HOLLYWOOD -- Make the assumptions, make a mistake. Halle Berry is dangerously drop-dead beautiful, she rose to public prominence as a beauty queen, she excelled as a Chicago model and she played one on TV's shortlived and little mourned sitcom Living Dolls - so she obviously must lack brainpower and certainly lacks talent as an actress. Because that's one of the hoariest of all Hollywood cliches - the bimbo model who aspires to movie stardom only to crash and burn into obscurity.

Filmmaker Stephen Gyllenhaal made the assumptions and now happily admits it was a mistake. Berry co-stars with Jessica Lange in Gyllenhaal's searing new dramatic movie, Losing Isaiah, and it's a role that could catapult her career a giant step forward. Gyllenhaal says that Berry not only is smart and talented, but she is headed for bona fide stardom.

Losing Isaiah, the emotionally complex, color-concerned story of a black woman whose abandoned baby is adopted by a white woman, opens in Toronto on Friday. It turns out that nothing in the movie is as simple as black-and-white, although color is everything to some of the characters.

The irony is that Gyllenhaal auditioned Berry for the pivotal role in Losing Isaiah strictly to be polite to her and her agents and to acknowlege that she already had movie credits with small roles in Jungle Fever, The Flintstones, Father Hood, The Program, Boomerang, Strictly Business and The Last Boy Scout.

*Source material:*
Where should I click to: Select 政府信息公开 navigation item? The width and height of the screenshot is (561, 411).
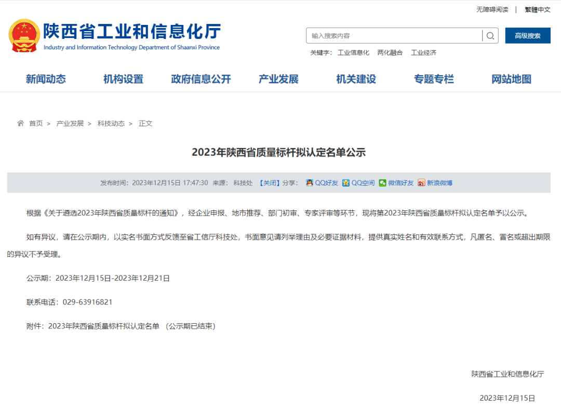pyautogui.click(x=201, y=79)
==
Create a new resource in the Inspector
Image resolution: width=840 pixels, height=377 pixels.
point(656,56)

*Parts of the exercise:*
1. In the passage on Halle Berry, who co-stars with Berry in Losing Isaiah?
2. Output the listing from the line containing "Create a new resource in the Inspector" through the line containing "point(656,56)" as a two-column CSV with the header request,answer. Write one row per request, with its text and its answer each in a single quoted field and line breaks replaced by spaces.

*In response:*
1. Jessica Lange

2.
request,answer
"Create a new resource in the Inspector Image resolution: width=840 pixels, height=377 pixels.","point(656,56)"